Der Begriff Sport entstand im 18. Jahrhundert und bezeichnete ursprüngliche die spezifische Form der Leibesübungen im damaligen England. Im 20. Jahrhundert wurde der Begriff vermehrt für jegliche Bewegungs- und Wettkampfformen verwendet. So werden heute auch Formen der Leibesübungen, die vor dem 18. Jahrhundert entstanden sind, rückwirkend als "Sportarten" bezeichnet, obwohl der damalige Zeitgenosse einen anderen Begriff dafür verwendete (z.B. Gymnastik, Leibesertüchtigung).

Inhaltsverzeichnis

Die Entstehung und Ausbreitung des Sports im 18. und 19. Jahrhundert

Sport wurde im 18. und 19. Jahrhundert als Begriff für eine spezifische Form der Leibesübungen verwendet, welche von England her nach Europa kam.

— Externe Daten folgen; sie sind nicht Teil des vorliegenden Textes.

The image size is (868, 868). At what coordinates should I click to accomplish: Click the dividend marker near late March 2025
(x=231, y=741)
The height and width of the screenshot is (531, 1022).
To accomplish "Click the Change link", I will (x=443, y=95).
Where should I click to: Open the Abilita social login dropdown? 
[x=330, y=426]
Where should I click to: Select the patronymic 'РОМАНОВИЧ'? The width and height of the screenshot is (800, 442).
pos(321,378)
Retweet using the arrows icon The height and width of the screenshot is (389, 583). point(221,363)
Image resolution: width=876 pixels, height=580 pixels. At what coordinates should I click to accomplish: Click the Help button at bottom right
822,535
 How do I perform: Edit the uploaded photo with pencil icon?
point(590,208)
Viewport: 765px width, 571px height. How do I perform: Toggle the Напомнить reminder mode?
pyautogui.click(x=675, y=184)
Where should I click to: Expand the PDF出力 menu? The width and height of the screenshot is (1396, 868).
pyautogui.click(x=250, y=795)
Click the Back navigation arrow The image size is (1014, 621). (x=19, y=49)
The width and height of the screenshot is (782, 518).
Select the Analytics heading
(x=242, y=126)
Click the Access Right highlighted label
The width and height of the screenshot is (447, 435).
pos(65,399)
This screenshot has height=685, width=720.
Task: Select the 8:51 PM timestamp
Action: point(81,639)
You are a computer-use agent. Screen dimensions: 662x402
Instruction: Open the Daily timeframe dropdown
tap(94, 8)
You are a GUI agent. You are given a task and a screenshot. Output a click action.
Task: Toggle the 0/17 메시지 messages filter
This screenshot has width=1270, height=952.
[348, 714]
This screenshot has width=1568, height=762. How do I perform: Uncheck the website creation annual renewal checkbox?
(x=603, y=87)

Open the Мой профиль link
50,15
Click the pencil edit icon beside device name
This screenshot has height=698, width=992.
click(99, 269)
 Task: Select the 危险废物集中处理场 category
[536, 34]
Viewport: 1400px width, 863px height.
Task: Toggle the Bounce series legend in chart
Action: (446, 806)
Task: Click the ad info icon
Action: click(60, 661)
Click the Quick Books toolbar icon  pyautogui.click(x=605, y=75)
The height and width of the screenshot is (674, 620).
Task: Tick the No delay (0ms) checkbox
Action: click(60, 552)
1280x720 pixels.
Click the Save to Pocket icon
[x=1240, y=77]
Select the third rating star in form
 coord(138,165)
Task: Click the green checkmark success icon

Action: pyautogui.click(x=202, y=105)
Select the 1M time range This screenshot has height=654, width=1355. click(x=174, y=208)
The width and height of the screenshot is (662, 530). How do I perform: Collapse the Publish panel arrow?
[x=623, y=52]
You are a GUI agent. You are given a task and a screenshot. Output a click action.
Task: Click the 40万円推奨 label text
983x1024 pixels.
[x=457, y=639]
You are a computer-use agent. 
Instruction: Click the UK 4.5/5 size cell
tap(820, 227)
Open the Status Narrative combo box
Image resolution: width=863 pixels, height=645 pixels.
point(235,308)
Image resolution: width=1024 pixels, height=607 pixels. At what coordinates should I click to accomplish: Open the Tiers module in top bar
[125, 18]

Der Sport in seiner Urform zeichnete sich durch das Leistungs-, Konkurrenz- und Rekordprinzip aus.[1] Dadurch grenzte er sich deutlich vom damals existierenden völkisch-national orientierten Turnen und anderen Formen der Leibesübungen wie der Schwedischen Gymnastik ab, da ihnen die übergreifende Reglementierung und die Leistungsmessung fremd waren.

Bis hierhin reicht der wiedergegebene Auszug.